Wal-Smart

I have not yet read the book Wal-Smart that John Moore discusses in his recent post called The DNA of Wal-Mart but can say that I've read other books that outline both the good and bad points of the Wal-Mart strategy.

The bottom-line is that many (all) of the things that Wal-Mart is coming under fire for today are only visible because they have become the employer of over 1,000,000 people.

If any of these same tactics were employed by a local business with 1-5, even 100 stores they would not be seen as negatives but rather extremely good, smart business.

The challenge that any business has is that when it gets to be a certain size the "rules" change - no different than IBM or Microsoft. The problem is that for a business to become truly great it needs to have some key traits burned into its DNA and that DNA is hard to change once the "rules" change.

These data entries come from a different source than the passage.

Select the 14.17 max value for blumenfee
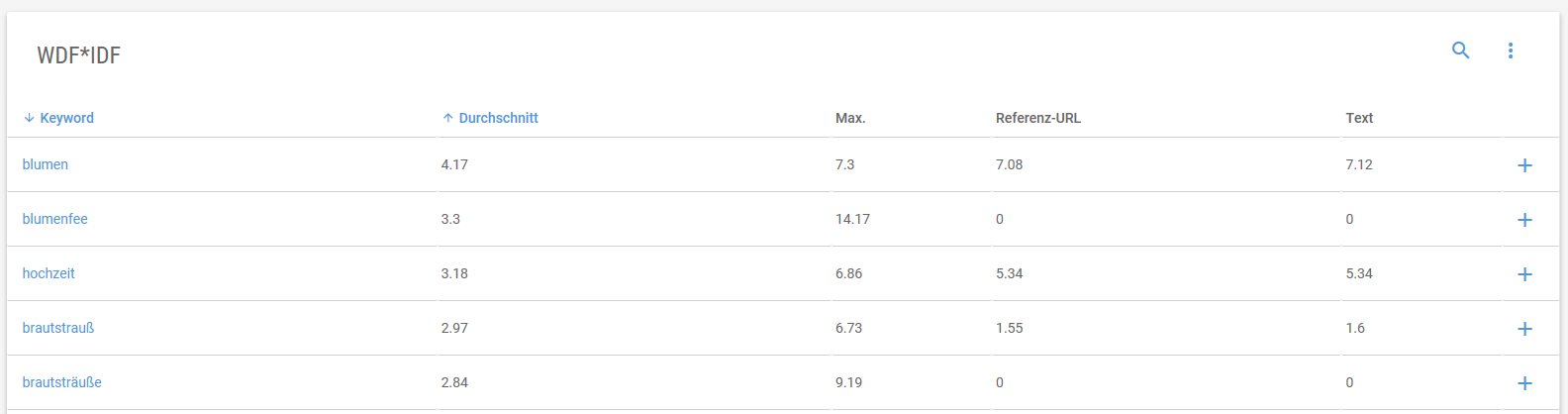click(x=852, y=219)
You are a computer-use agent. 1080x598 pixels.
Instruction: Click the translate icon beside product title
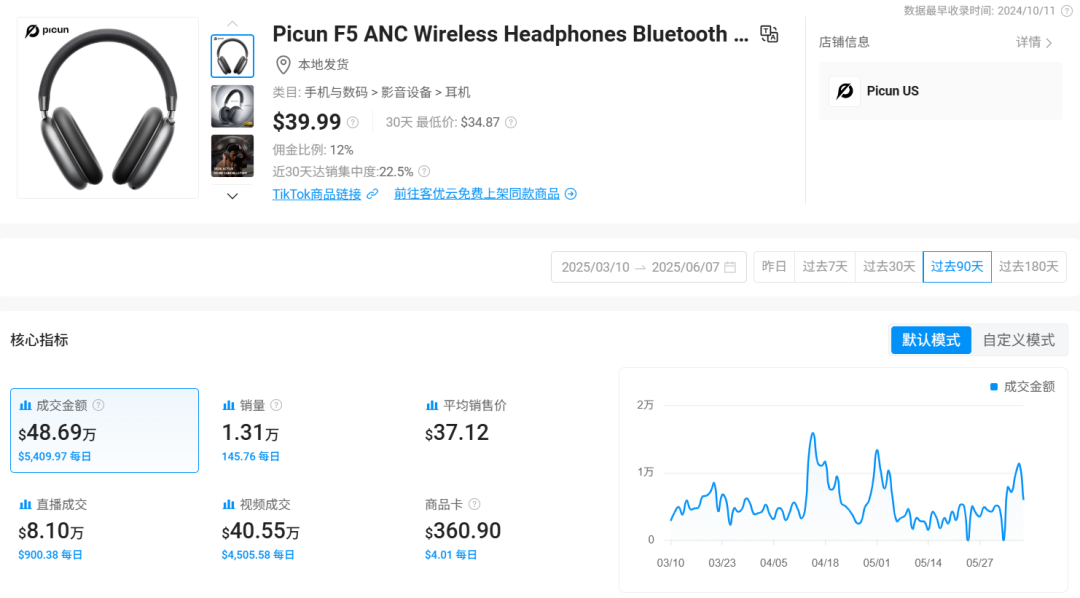(768, 34)
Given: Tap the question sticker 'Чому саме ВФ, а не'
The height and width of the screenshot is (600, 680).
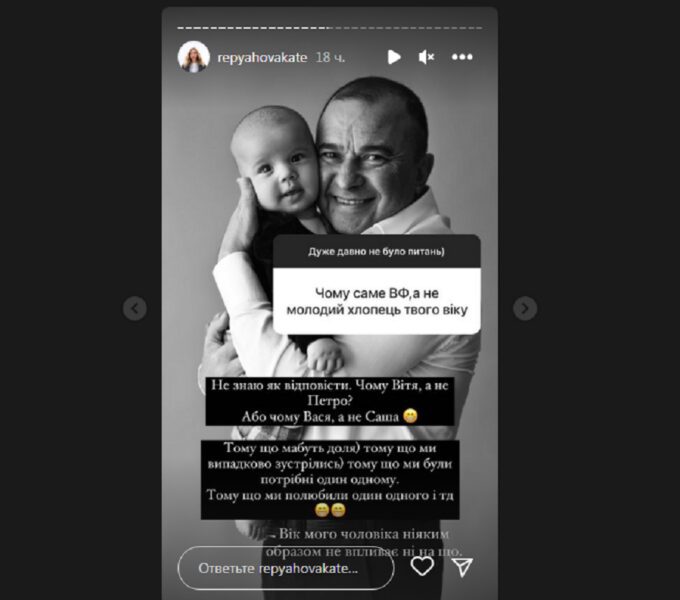Looking at the screenshot, I should point(377,301).
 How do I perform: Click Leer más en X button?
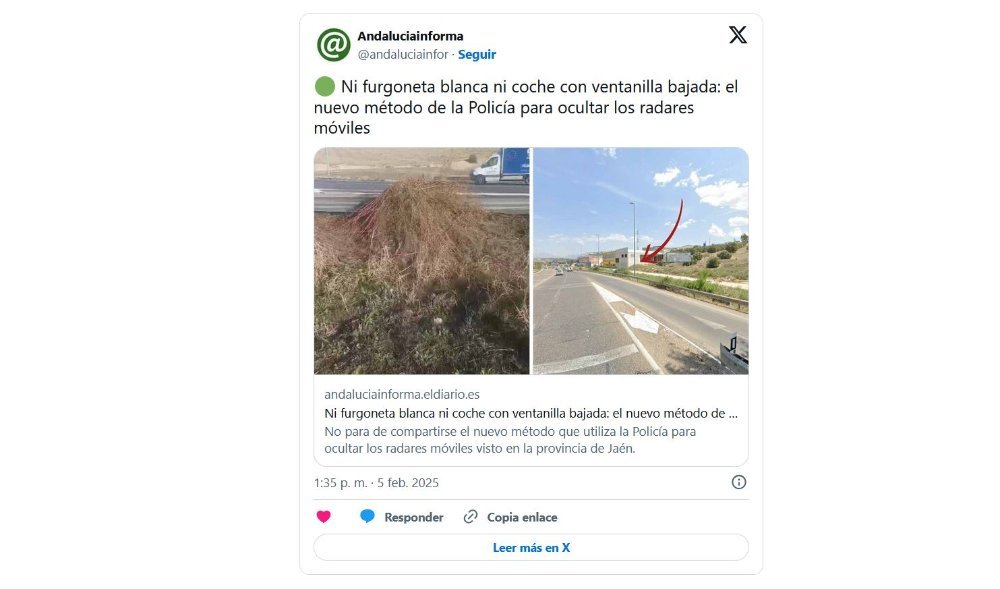point(531,548)
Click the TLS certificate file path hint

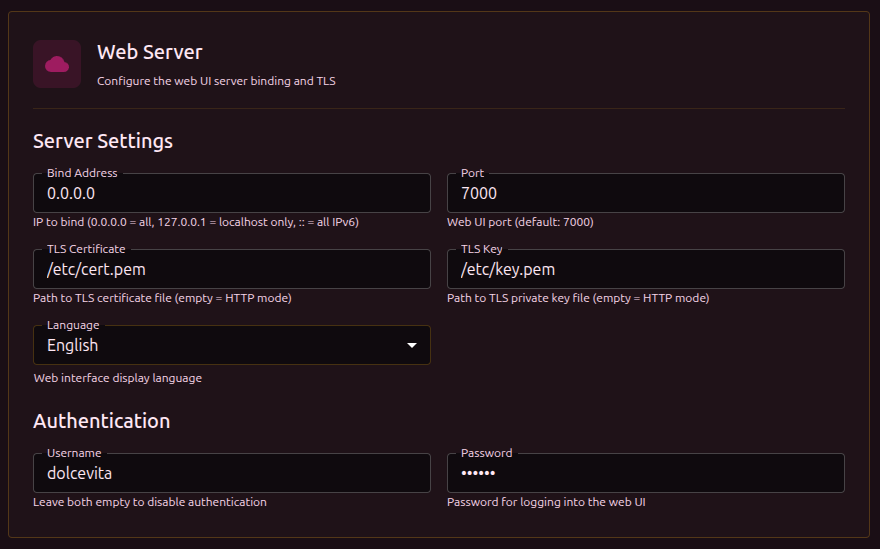pos(162,298)
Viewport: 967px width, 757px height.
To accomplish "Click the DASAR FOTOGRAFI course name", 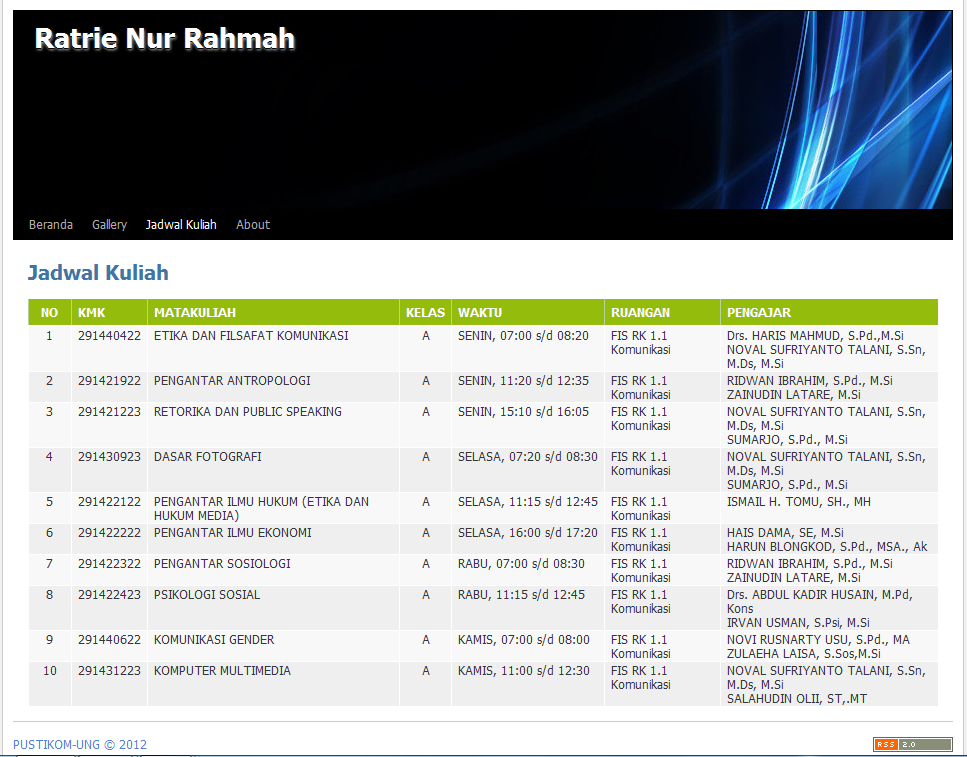I will pos(207,457).
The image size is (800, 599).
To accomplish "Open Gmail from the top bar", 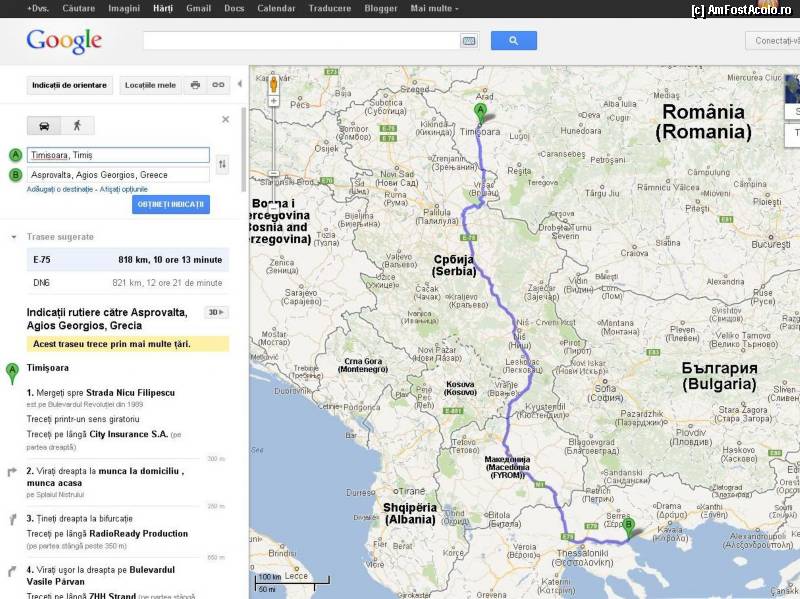I will pos(198,8).
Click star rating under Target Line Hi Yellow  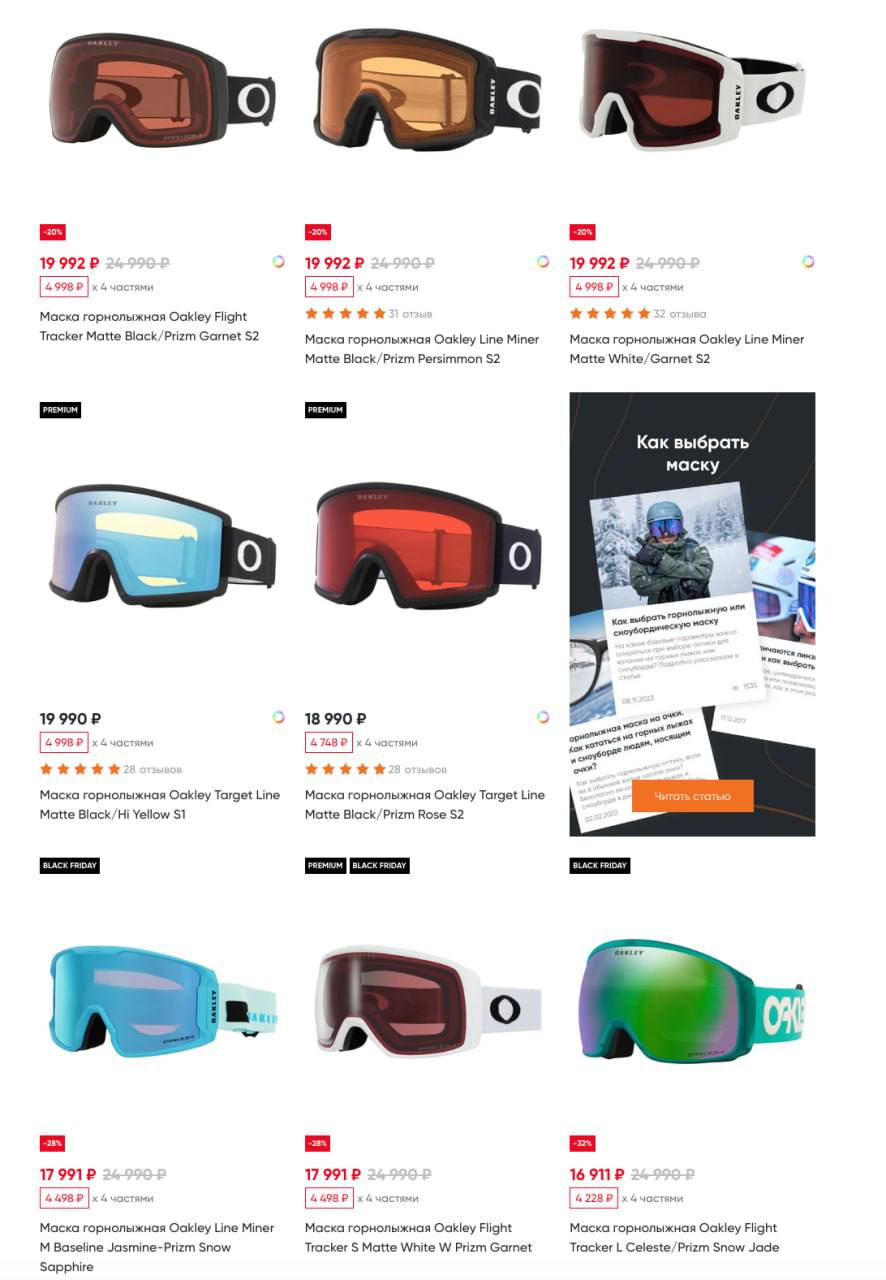(79, 770)
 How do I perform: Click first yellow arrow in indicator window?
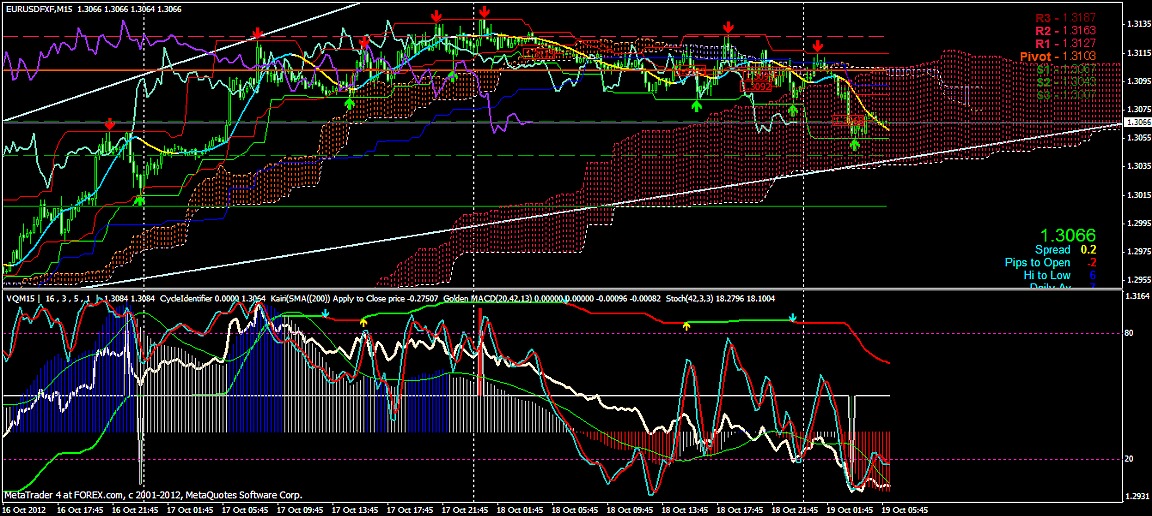pos(363,323)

Wanting to "put a PC on everyone's desk and own the operating system" is considered bravado by an excited company founder when the company is growing and few people understand what a PC is.

Burn that DNA into the company, work hard, add in a little luck and that same quote 20 years later when Microsoft really did own 95%+ of the PC market became the focus of anti-trust violations.

Wal-Mart is feeling similar things today that many great companies in the past have also felt. Don't let the negativity that dominates the news today cloud your judgement and keep you from taking away the truly great ideas that Wal-Mart brings to the table.